A pesar de pertenecer a un partido ortodoxo y conservador como la Unión Demócrata Cristiana (CDU), siempre se mostró heterodoxo y liberal. Privilegió permanentemente el diálogo y la convivencia pacifica, incluso por encima de sus convicciones personales o religiosas. Al igual que su padre entre los generales alemanes, Manfred fue también considerado un rebelde dentro de las propias filas de su partido, lo que le trajo algunos contratiempos pero, también, el ser tenido por una figura con quien se podía acordar, de parte de todo el arco político alemán.
Tuvo muestras de ese carácter a lo largo de toda su vida. No le importó, por tal causa, enfrentarse a la opinión pública imperante. Tenía una visión general y de largo plazo que, a la larga, terminaba por ser aceptada.
Cuando terroristas militantes del ejército rojo se suicidaron en la cárcel de Stammheim, en Stuttgart, en 1977, contra gran parte de esa opinión pública el insisitó en que tuvieran un entierro digno en el cementerio municipal. En 1989, luego del asesinato de dos policías por un refugiado africano, dio uno de sus más brillantes discursos, en el que dejó claro que debían evitarse las generalizaciones que promovían embozadamente el racismo. No se podía echar la culpa al que no la tiene, expresó, para luego agregar que “el asesino podía haber sido un blanco o un suabo”.
También, su estatura moral salvó de grandes males la ciudad. En los años de tensión racial con la minoría turca, luego de disturbios en los que se incendiaron varias casas de ciudadanos de esa nacionalidad, se produjo una gran concentración de protesta. Ante una multitud enojada de 40.000, Manfred se dirigió a la concurrencia pidiendo calma, sin medias tintas. Ironizó sobre un tema tabú en Alemania, aún hoy: la pureza racial. Afirmó con sorna que, ante una prueba de sangre, él sería el primer rechazado. La tranquilidad, aunque tensa, retornó a la ciudad.

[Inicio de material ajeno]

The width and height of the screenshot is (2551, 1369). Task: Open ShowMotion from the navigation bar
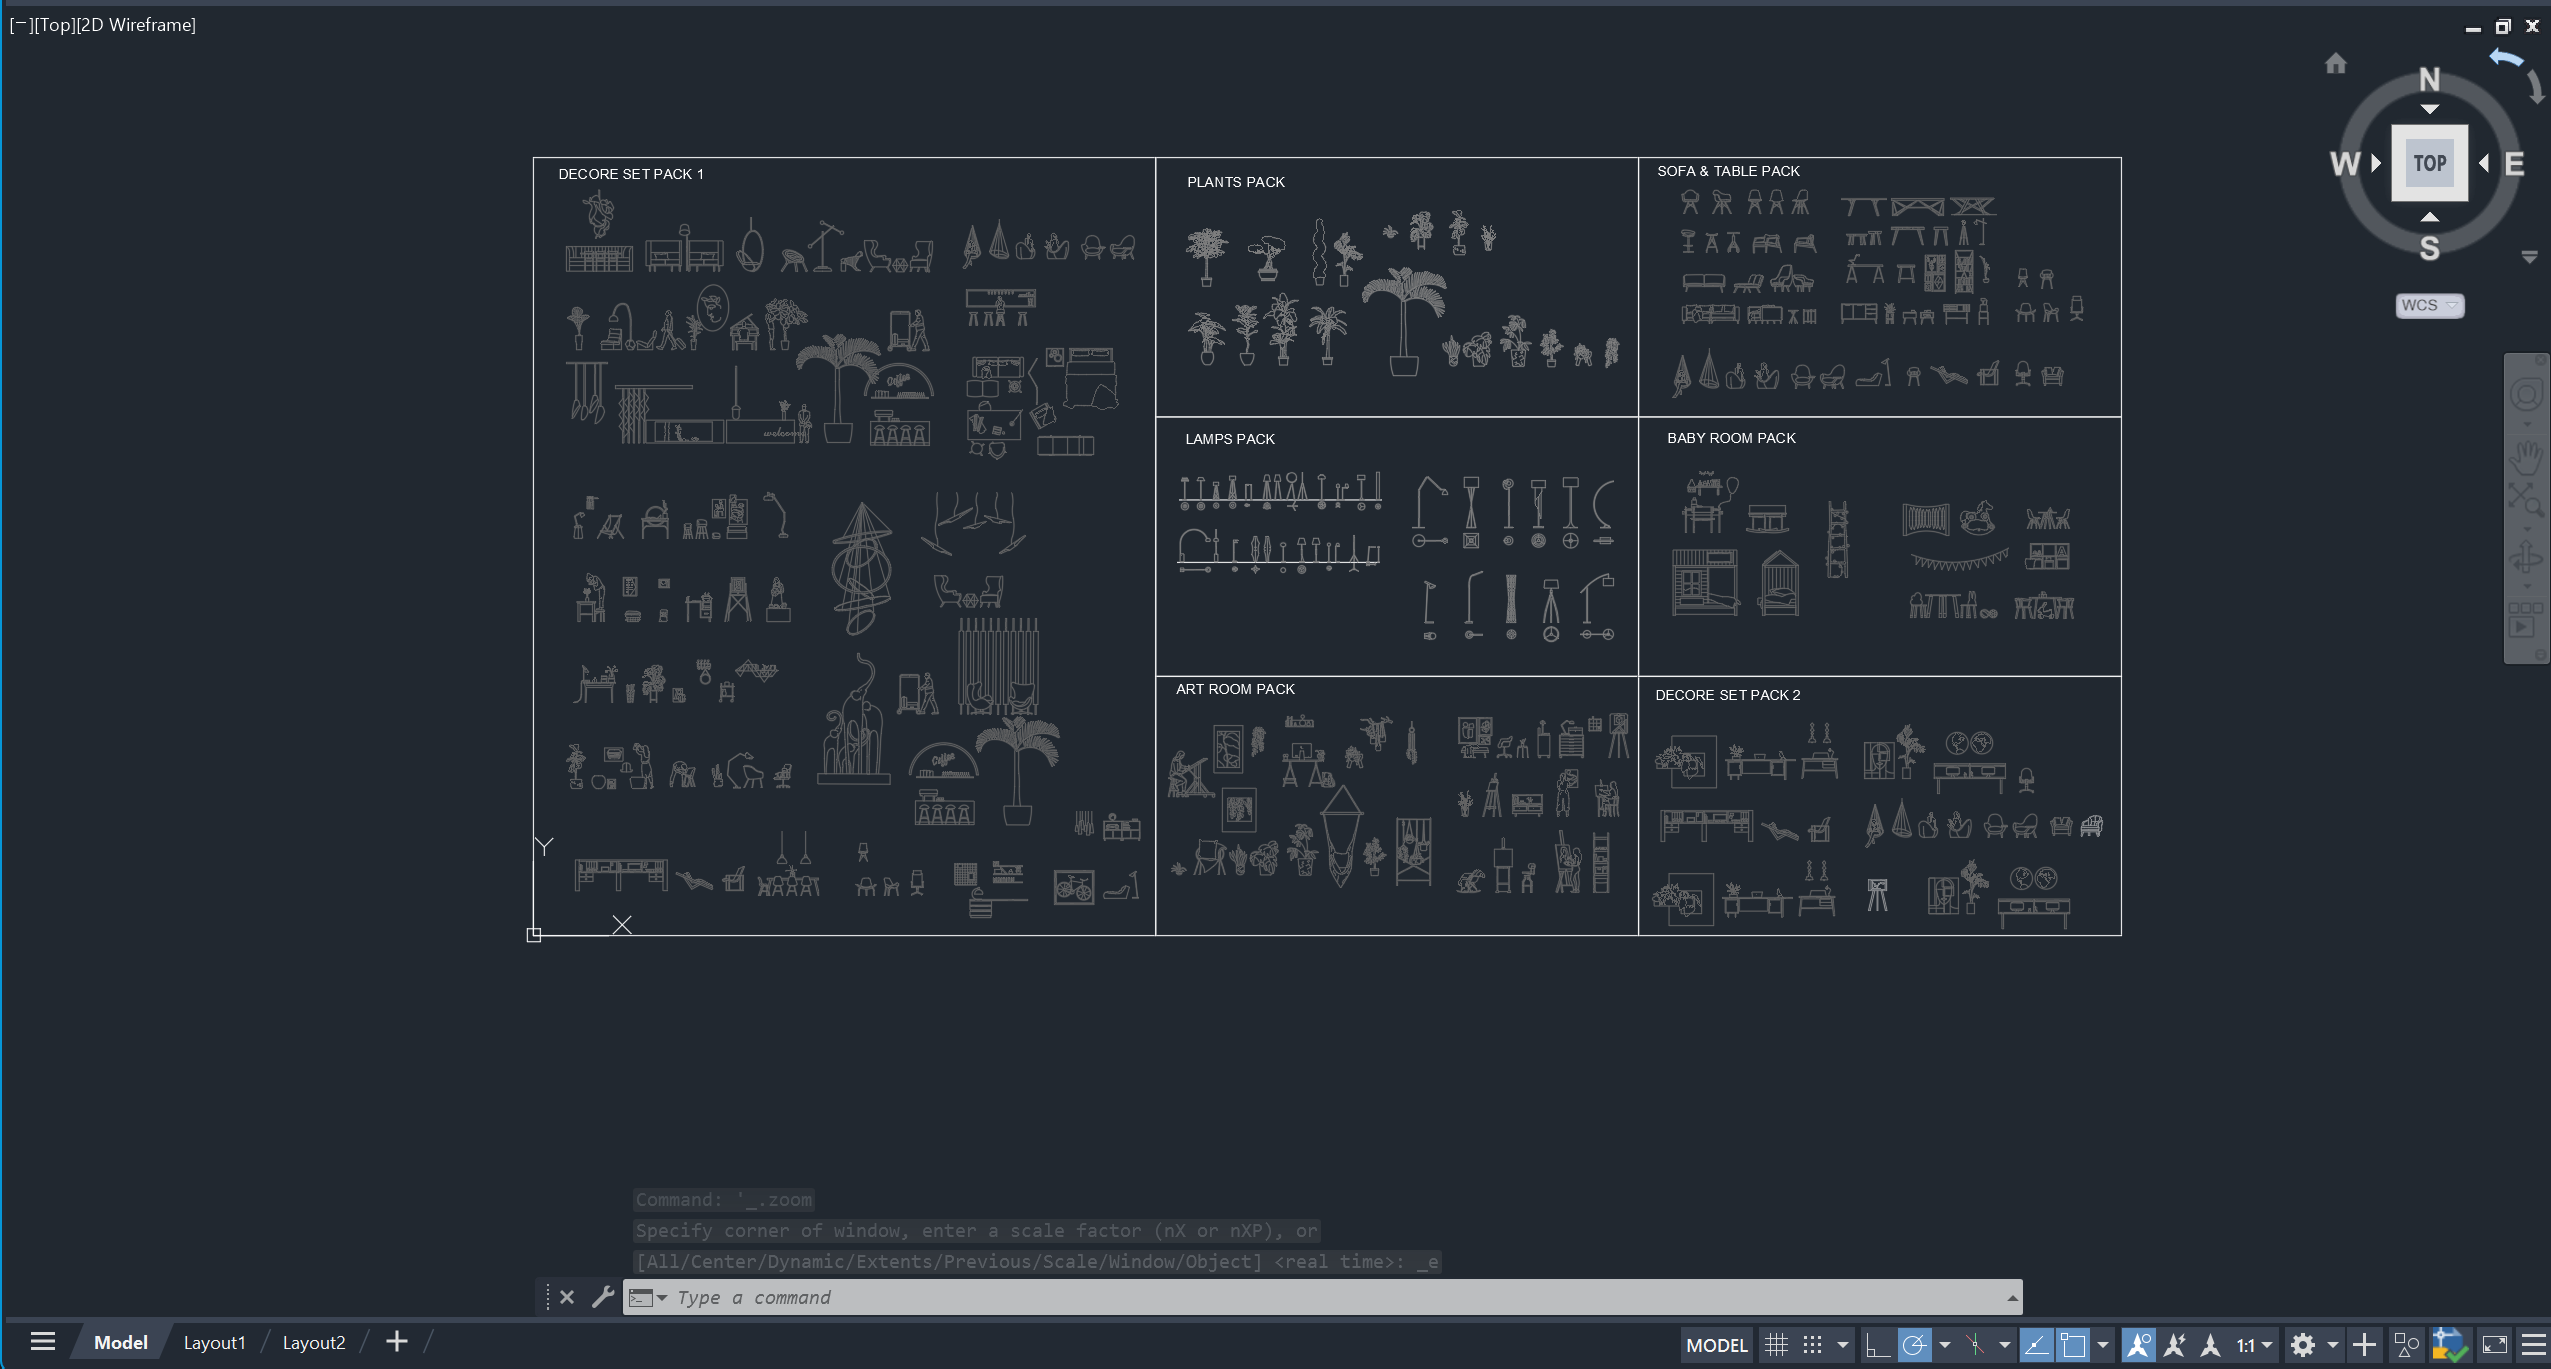click(x=2526, y=619)
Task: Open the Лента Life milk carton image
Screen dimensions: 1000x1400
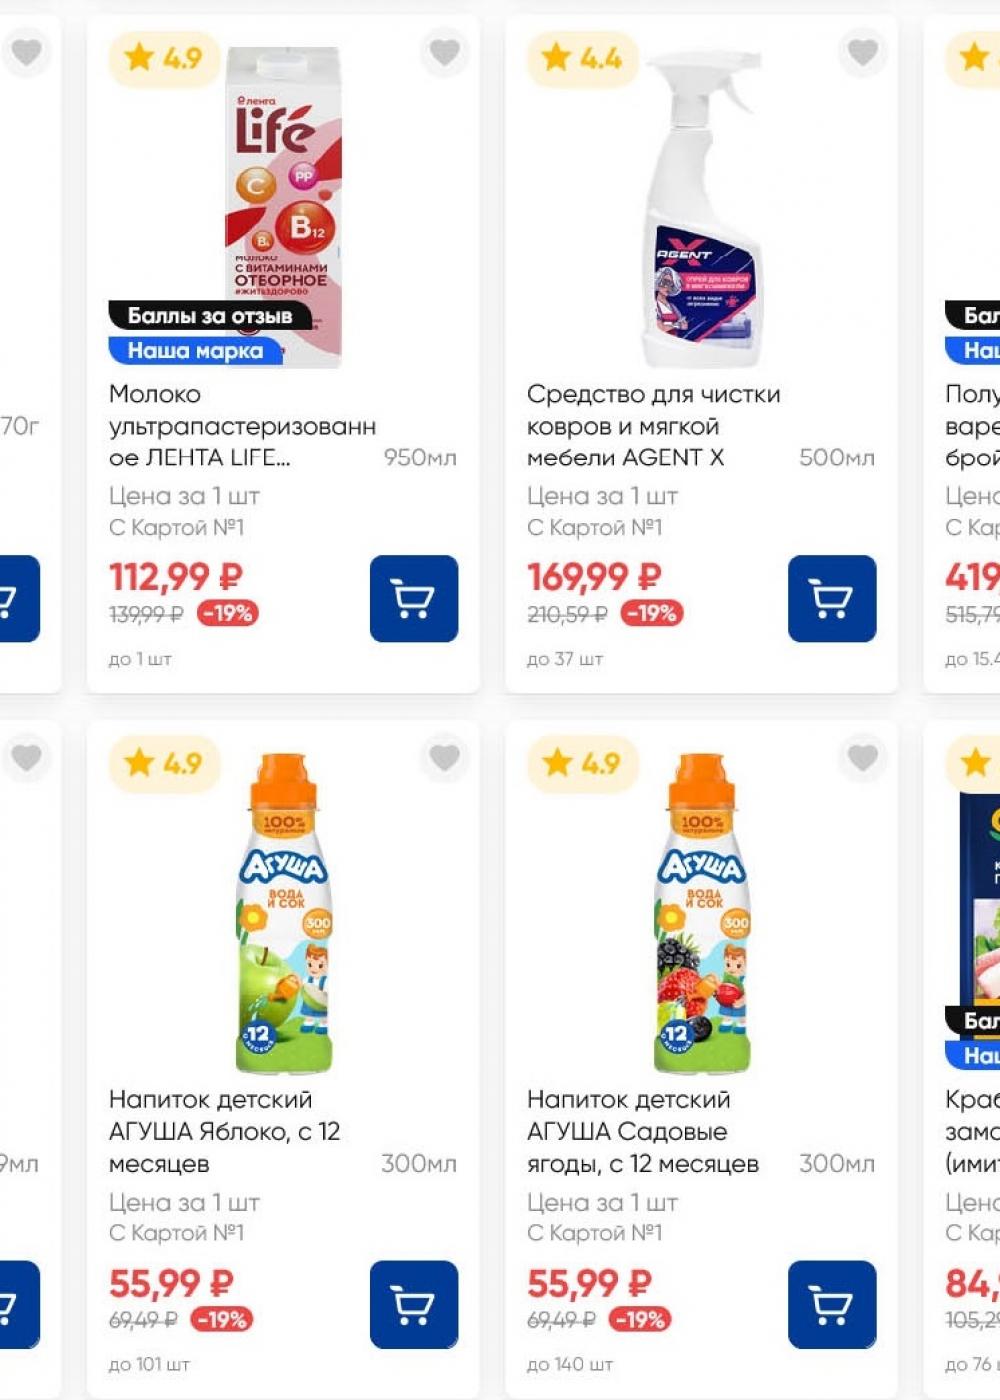Action: pos(285,200)
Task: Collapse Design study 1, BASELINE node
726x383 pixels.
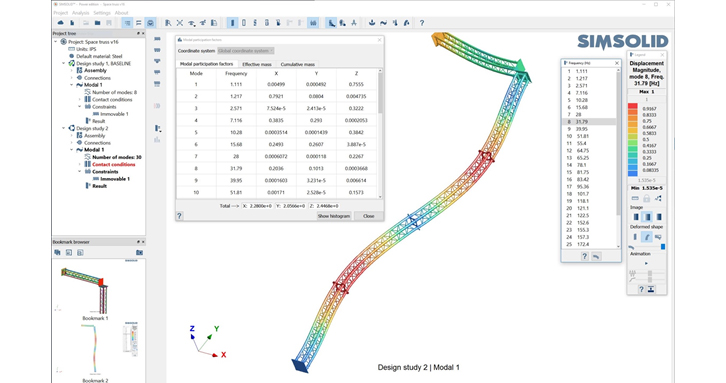Action: pyautogui.click(x=64, y=63)
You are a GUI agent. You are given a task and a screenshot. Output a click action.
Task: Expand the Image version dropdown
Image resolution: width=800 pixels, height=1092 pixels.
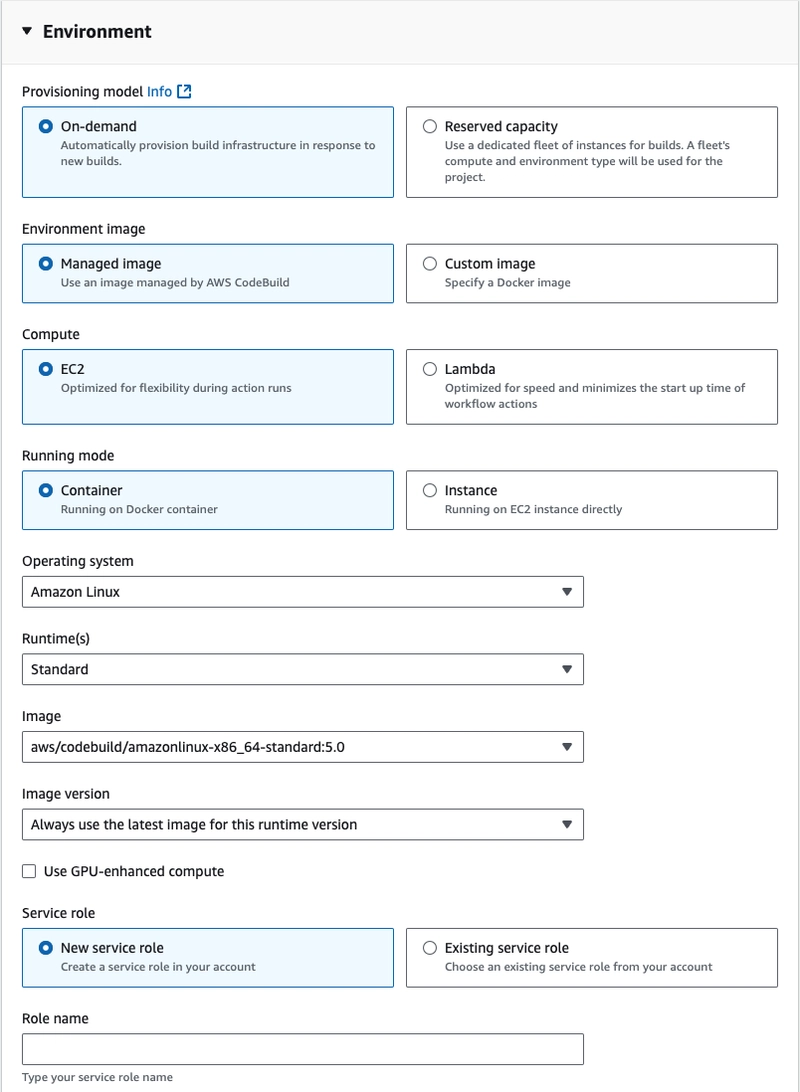[x=303, y=825]
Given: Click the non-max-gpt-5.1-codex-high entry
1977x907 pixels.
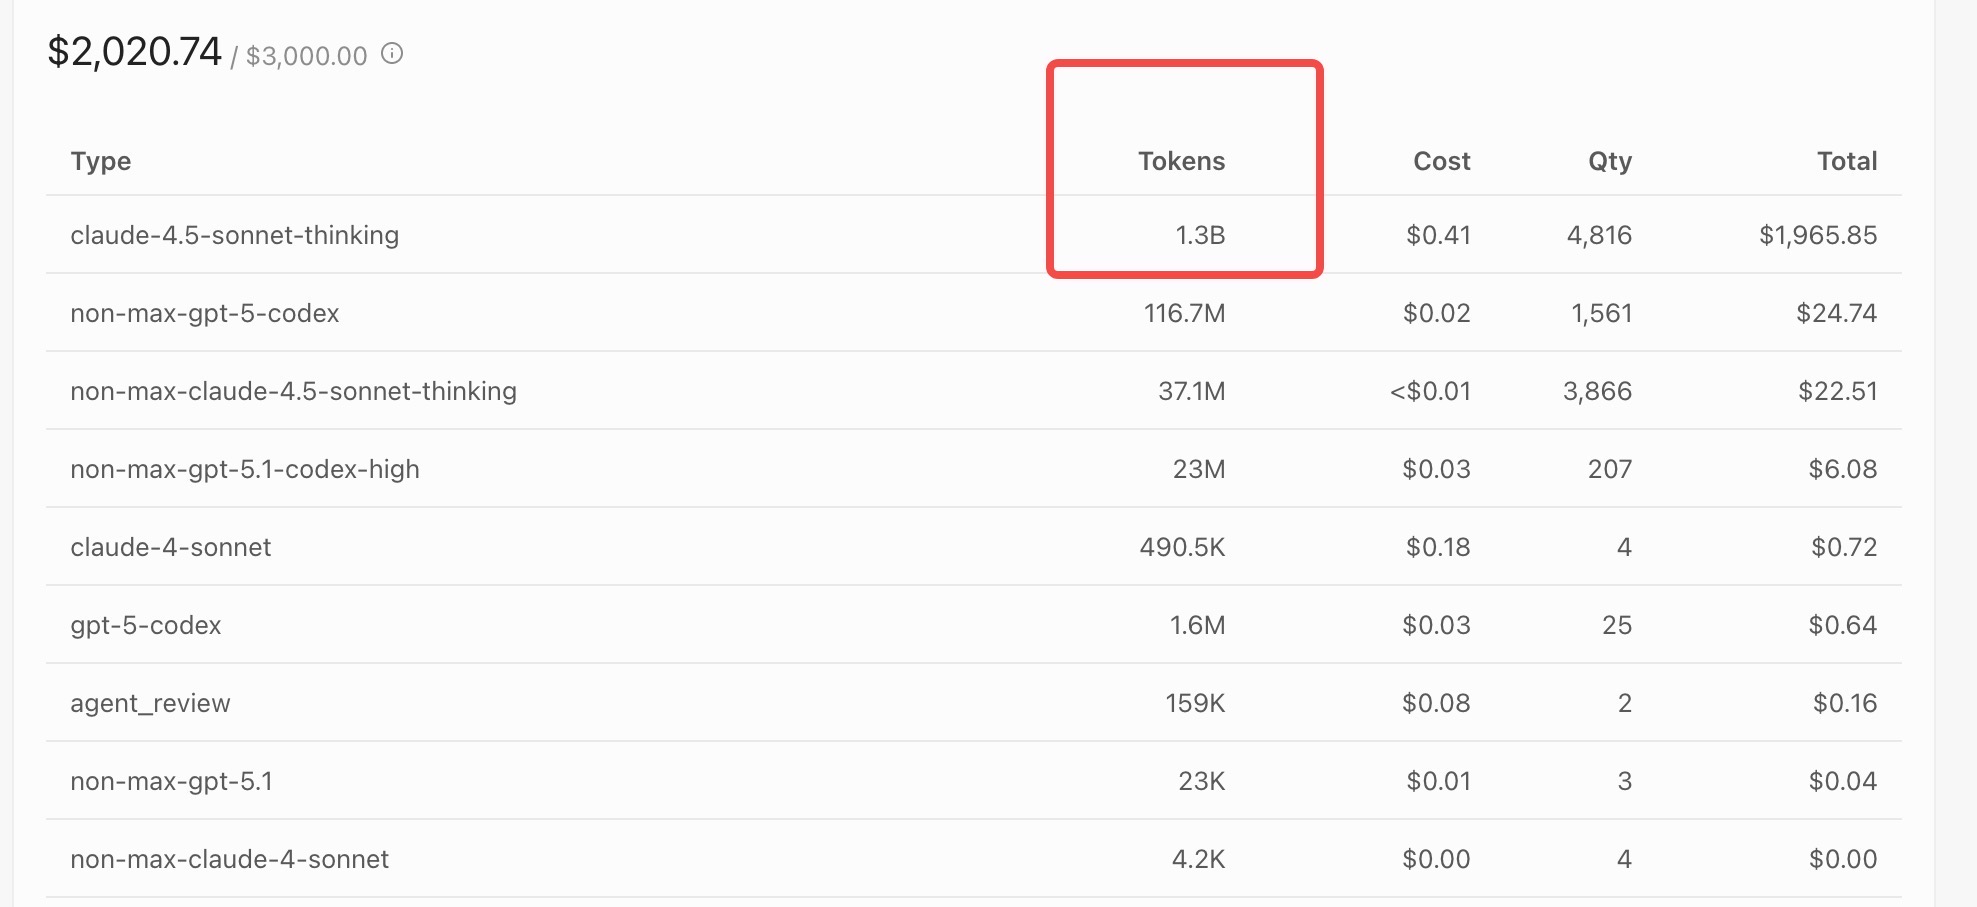Looking at the screenshot, I should click(245, 469).
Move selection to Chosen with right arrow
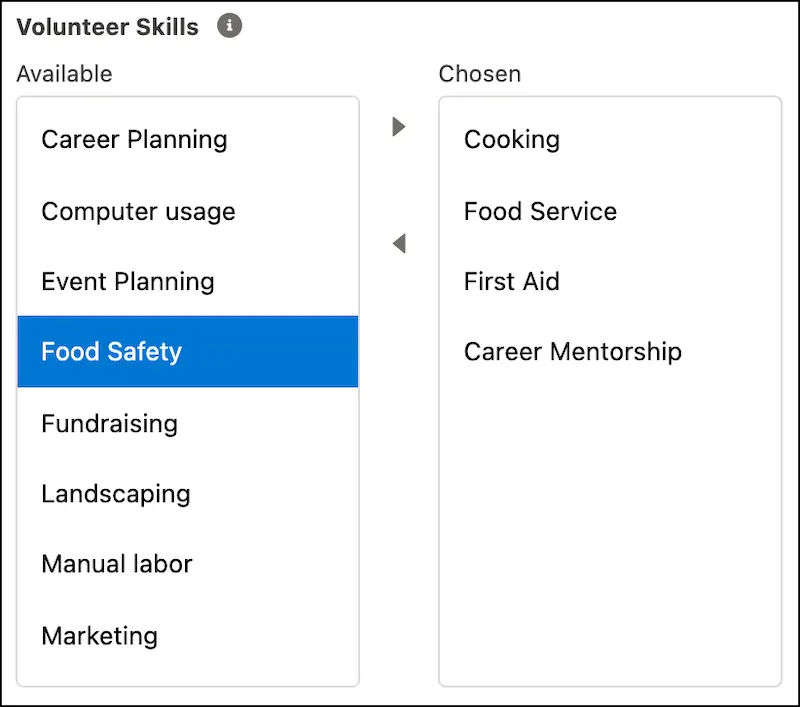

No fue el único tema tabú que se atrevió a desafiar. Sus declaraciones a favor de la doble nacionalidad, algo que su partido sigue negando hoy en día, no le cayeron bien a casi nadie.
En los últimos días de su vida libró acaso su más difícil batalla, contra enfermedad de Parkinson, que lo obligó a dejar el gobierno en 1996. “Cuando me levanto, es necesario un enorme esfuerzo de voluntad, entonces empiezo a temblar, y comienzo a escribir cada vez con letras más pequeñas, cada vez menos legibles¨, confesó. Pero eso no le impidió tener una considerable producción literaria, de varios libros sobre política y economía, incluyendo sus memorias en 1998.
En un acto celebrado en 1996 en el Teatro Estatal de Würtemberg, recibió de manos del premier Helmut Köhl la más alta condecoración cívica alemana, la cruz al mérito civil o Bundesverdienstkreuz. Otro de los paralelos con su padre, a quien se le había conferido, en la Primera Guerra Mundial, la más alta condecoración militar.
Falleció en Stuttgart el 7 de noviembre de 2013. “Siempre fue un hombre pacífico, odiaba la beligerancia”, expresó una persona de su círculo íntimo. Ese niño a quien su padre le achacaba su falta de espíritu militar había triunfado para su país, en la paz, tanto como el “zorro del desierto” durante la guerra.